The emergence of multi-view capture systems has yield a tremendous amount of video sequences. The task of capturing spatio-temporal models from real world imagery (4D modeling) should arguably benefit from this enormous visual information. In order to achieve highly realistic representations both geometry and appearance need to be modeled in high precision. Yet, even with the great progress of the geometric modeling, the appearance aspect has not been fully explored and visual quality can still be improved.

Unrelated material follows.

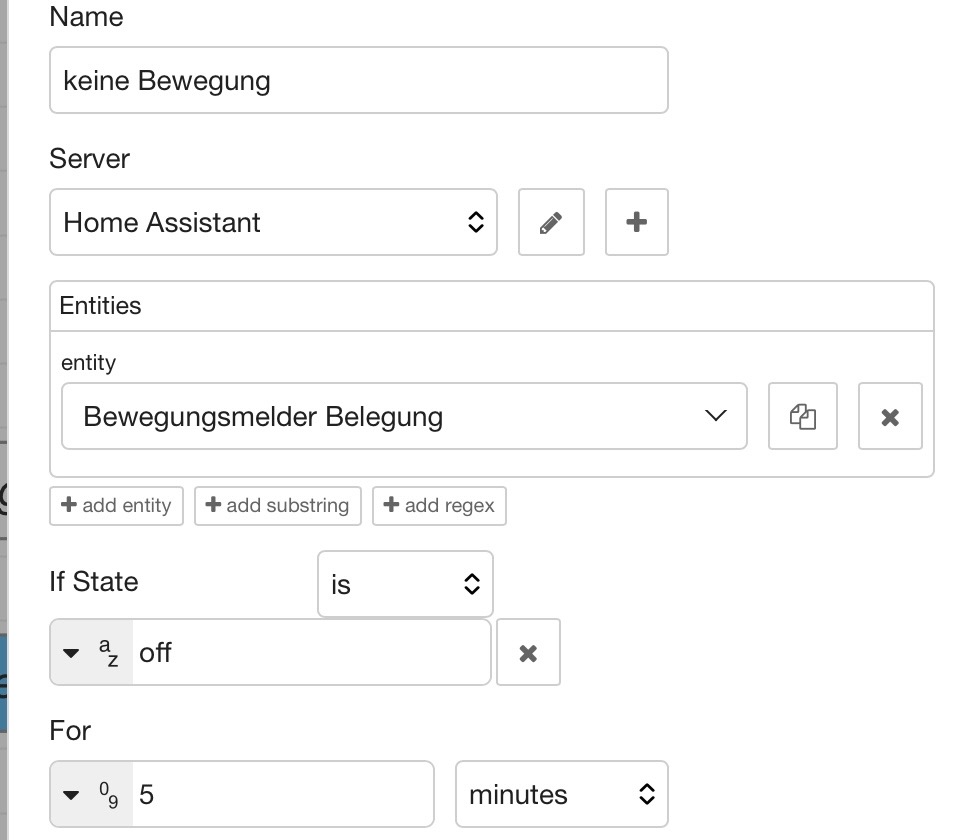Click the add substring button
The height and width of the screenshot is (840, 954).
tap(277, 505)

I will explain how we can optimally exploit the redundant visual information of the captured video sequences and provide a temporally coherent, super-resolved, view-independent appearance representation. I will further discuss how to exploit the interdependency of both geometry and appearance as separate modalities to enhance visual perception and finally how to decompose appearance representations into intrinsic components (shading & albedo) and super-resolve them jointly to allow for more realistic renderings.
Biography: Dr. Vagia Tsiminaki is a postdoctoral researcher at the Computer Vision and Geometry Group (CVG) of the Institute for Visual Computing of the Department of Computer Science at ETH Zurich headed by Prof. Marc Pollefeys.
Before joining the CVG group, she was part of the Morpheo research team of the Inria Grenoble Rhone-Alpes research center, where she also obtained her PhD under the supervision of Edmond Boyer and Jean-Sebastien Franco. Her research interests lie in computer vision, image processing, optimization and machine learning and she is mainly interested in understanding and modelling the 3D world and its evolution over time using visual cues.